Stories of sex trafficking can be harrowing to hear.

Recently, two women who were trafficked into sex work as children shared their powerful stories on Global Citizen.

They are just two of the millions of women and children who are victims of trafficking, though. A new report out today from the United Nations Office on Drugs and Crime (UNODC) found that 71 percent of trafficking victims are women and girls, and one-third are children.

“Trafficking for sexual exploitation and for forced labour remain the most prominently detected forms, but victims are also being trafficked to be used as beggars, for forced or sham marriages, benefit fraud, or production of pornography,” said Yury Fedotov, the executive director of UNODC.

Read More: My Name Is Anneke Lucas and I Was a Sex Slave to Europe's Elite at Age 6

The report emphasized how trafficking is deeply divided along gender lines: when men and boys are trafficked it is typically into exploitative labor for jobs in mining, as soldiers, porters, and slaves, according to the report. Girls and women are most often trafficked for marriage or sex slavery.

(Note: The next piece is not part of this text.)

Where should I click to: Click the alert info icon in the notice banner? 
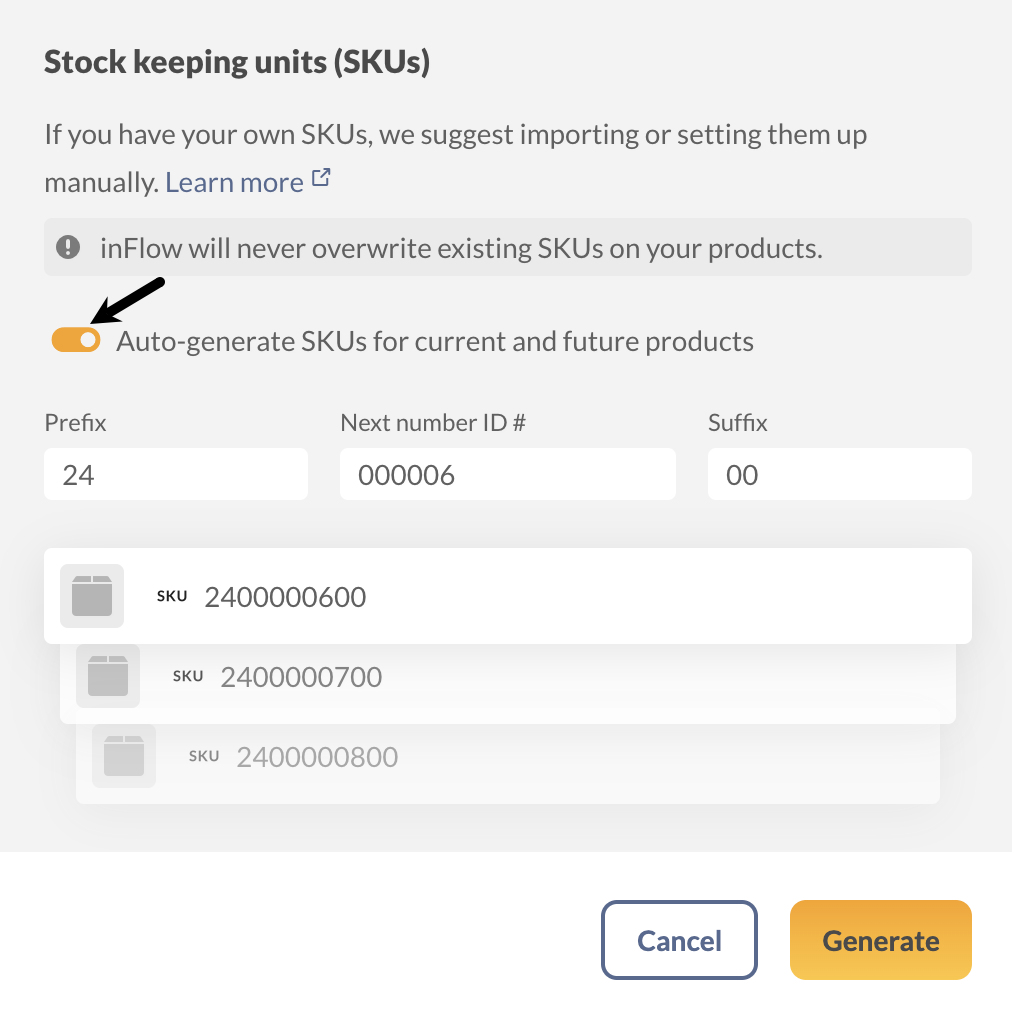point(68,246)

And the problem is often exacerbated by other social problems such as corruption. However, trafficking tends to thrive the most in conflict zones, where the normal rules of society are suspended. Armed groups often traffic women into marriages or slavery and men into participating in the conflict, according to the report.

“People escaping from war and persecution are particularly vulnerable to becoming victims of trafficking,” he said. “The urgency of their situation might lead them to make dangerous migration decisions.”

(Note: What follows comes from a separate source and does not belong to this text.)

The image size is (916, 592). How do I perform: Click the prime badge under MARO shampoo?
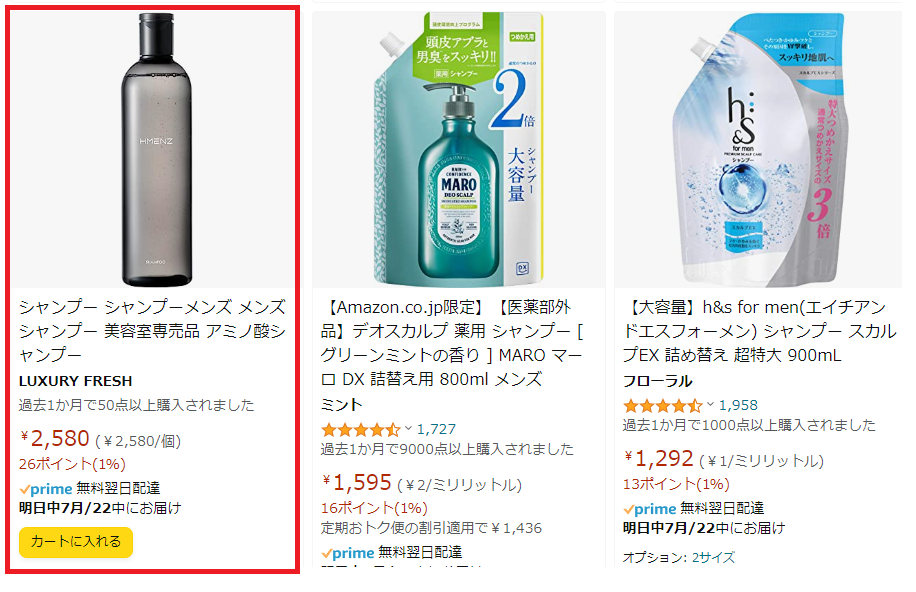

Read More: My Name Is Brooke Axtell and I Was Sex Trafficked at Age 7 in the US

Nadia Murad, the 23-year-old Yazidi refugee who now serves as UNODC Goodwill Ambassador, was one of those trafficking victims.

In 2014, Islamic State militants ransacked her village and took her as a sex slave. She was held against her will for three months before she managed to escape.

Murad is still trying to convince other countries to pursue a war crimes case against ISIS at the International Criminal Court.

The UN, meanwhile, is encouraging more countries to take judicial action against human trafficking: 158 countries have criminalized trafficking, but the rate of convictions remains low, Fedotov said.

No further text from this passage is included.